Nachhaltiger Schuhhandel wird auf dem von Catalina Jossen Cardozo initiierten Online-Portal "By Maria" betrieben. (Bild: Manuela Jans-Koch (Luzern, 21. Juni 2018))

122 Design-, 43 Film- und 59 Kunstabsolventen der Hochschule – Design & Kunst präsentieren ab Samstag in den Luzerner Messehallen ihre Abschlussarbeiten an der traditionellen Werkschau. Und schon lange muss man sich nicht mehr auf den obligaten, alljährlichen Spaziergang durch die riesigen Messehallen beschränken, wenn man das Know-how und die Gedanken hinter den Werken näher ergründen will.

So manches Projekt aus dem Bereich Design, das sich da vor Ort mit Diagrammen und Visualisierungen anpreist, ist längst ­online global verdrahtet, um die Welt – wenigstens ein bisschen – zu verändern. Die Instagram-­Accounts der Studierenden sind wahre Dokumentationsarchive, die den Entstehungsprozess ihrer Projekte seit Monaten minutiös begleiten. Und in diesem Jahr ­haben die Studierenden nicht nur geistige Höhenflüge gewagt, sondern auch mutig in die Höhe ­gebaut: Der über alle drei Ausstellungsflächen ragende, mit Gardinen verhüllte Turm aus gebrauchten Baugerüsten von ­Angela Erni macht die Werkschau erstmals aus der Vogel­perspektive erlebbar.

Gender- und Nachhaltigkeitsthemen liegen hoch im Kurs

Gender- und Nachhaltigkeitsthemen seien in diesem Jahr stark vertreten. «Die Frage, ob ein Projekt gesellschaftliche Relevanz besitzt, beschäftigt unsere Studierenden stark», erklärt Ursula Bachmann, Vizedirektorin Interdisziplinarität & Öffentlichkeit.

Ein Flaggschiff in Sachen Nachhaltigkeit ist das Geschäftsmodell der ehemaligen HSLU- Abgängerin des Jahres 2016, ­Catalina Jossen Cardozo. Als wissenschaftliche Mitarbeiterin der HSLU hat sie dank Forschungsgeldern ihre Idee vom nachhaltigen Schuhhandel bis zur Marktreife weiterentwickelt. Auf ihrem Portal www.bymaria.ch vernetzt sie kolumbianische Schuhmacher, Designer und Kunden mit einem Faible für massgeschneiderte, limitierte Leder- und Stoffschuhe. Das Prinzip erinnert an das Schweizer Onlineportal Selfnation, das Kunden massgeschneiderte Jeans auf ­Bestellung nach Hause liefert.

Auch sonst ist die Generation Y fleissig daran, Gadgets für ihren Lifestyle zu entwerfen: etwa multipel einsetzbare Kochtöpfe für Slowfood-Anhänger (Kilian Hürlimann), Transportvorrichtungen für Bierharasse und Einkäufe vom Wochenmarkt fürs Hipstervelo (Laura Buob) oder Kleiderschränke für den minimalistischen Lebensstil (Anouk Bonato). Der DJ und ausgebildete Steinmetz Moritz Weizenegger hat hippe Schals und elegantes Steinmobiliar fürs eigene Musiklabel «nuitunit» entworfen. Und Nicole Zaugg will der Generation Global mit dem Onlineportal «Okaybyebye» abgelegene Refugien in den Alpen schmackhaft machen.

——

ERFORDERLICHE SCHRITTE -
1 – Übertrage den Satz „Gender- und Nachhaltigkeitsthemen seien in diesem Jahr stark vertreten.“ aus dem Artikel zur Werkschau ins Englische.
2 – Schreibe aus dem Artikel zur Werkschau die Passage von "Auch sonst ist" bis einschließlich "Alpen schmackhaft machen." wortgetreu ab.
Die Datensätze haben mit dem Artikel zur Werkschau nichts zu tun.

BEREITGESTELLTE ANGABEN -
——

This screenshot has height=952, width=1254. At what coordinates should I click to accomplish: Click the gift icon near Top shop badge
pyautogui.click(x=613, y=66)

——

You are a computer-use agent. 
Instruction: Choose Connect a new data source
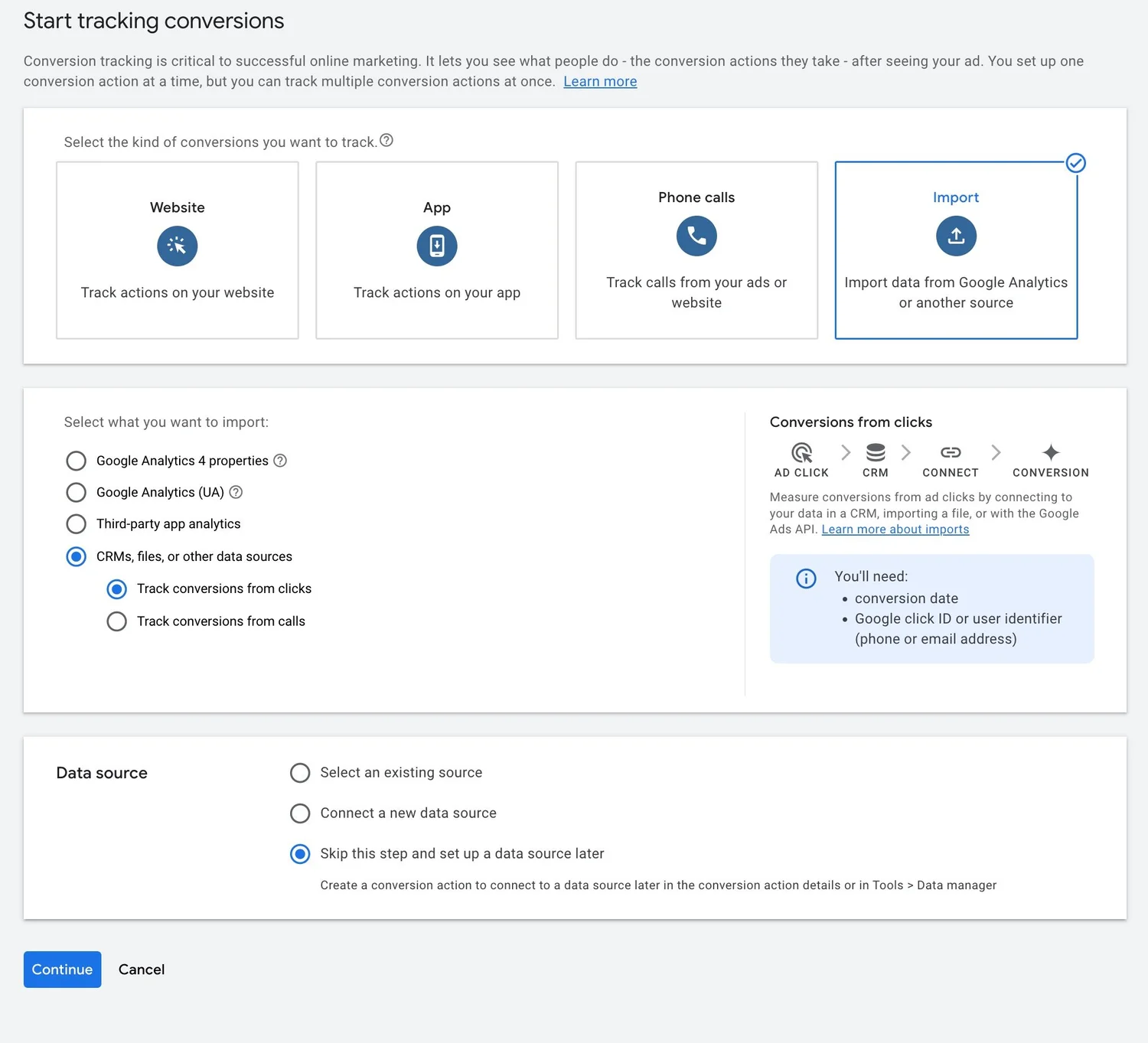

——

ANTWORTEN NACH AUFGABEN -
1 – Gender and sustainability topics are said to be strongly represented this year.

2 –
Auch sonst ist die Generation Y fleissig daran, Gadgets für ihren Lifestyle zu entwerfen: etwa multipel einsetzbare Kochtöpfe für Slowfood-Anhänger (Kilian Hürlimann), Transportvorrichtungen für Bierharasse und Einkäufe vom Wochenmarkt fürs Hipstervelo (Laura Buob) oder Kleiderschränke für den minimalistischen Lebensstil (Anouk Bonato). Der DJ und ausgebildete Steinmetz Moritz Weizenegger hat hippe Schals und elegantes Steinmobiliar fürs eigene Musiklabel «nuitunit» entworfen. Und Nicole Zaugg will der Generation Global mit dem Onlineportal «Okaybyebye» abgelegene Refugien in den Alpen schmackhaft machen.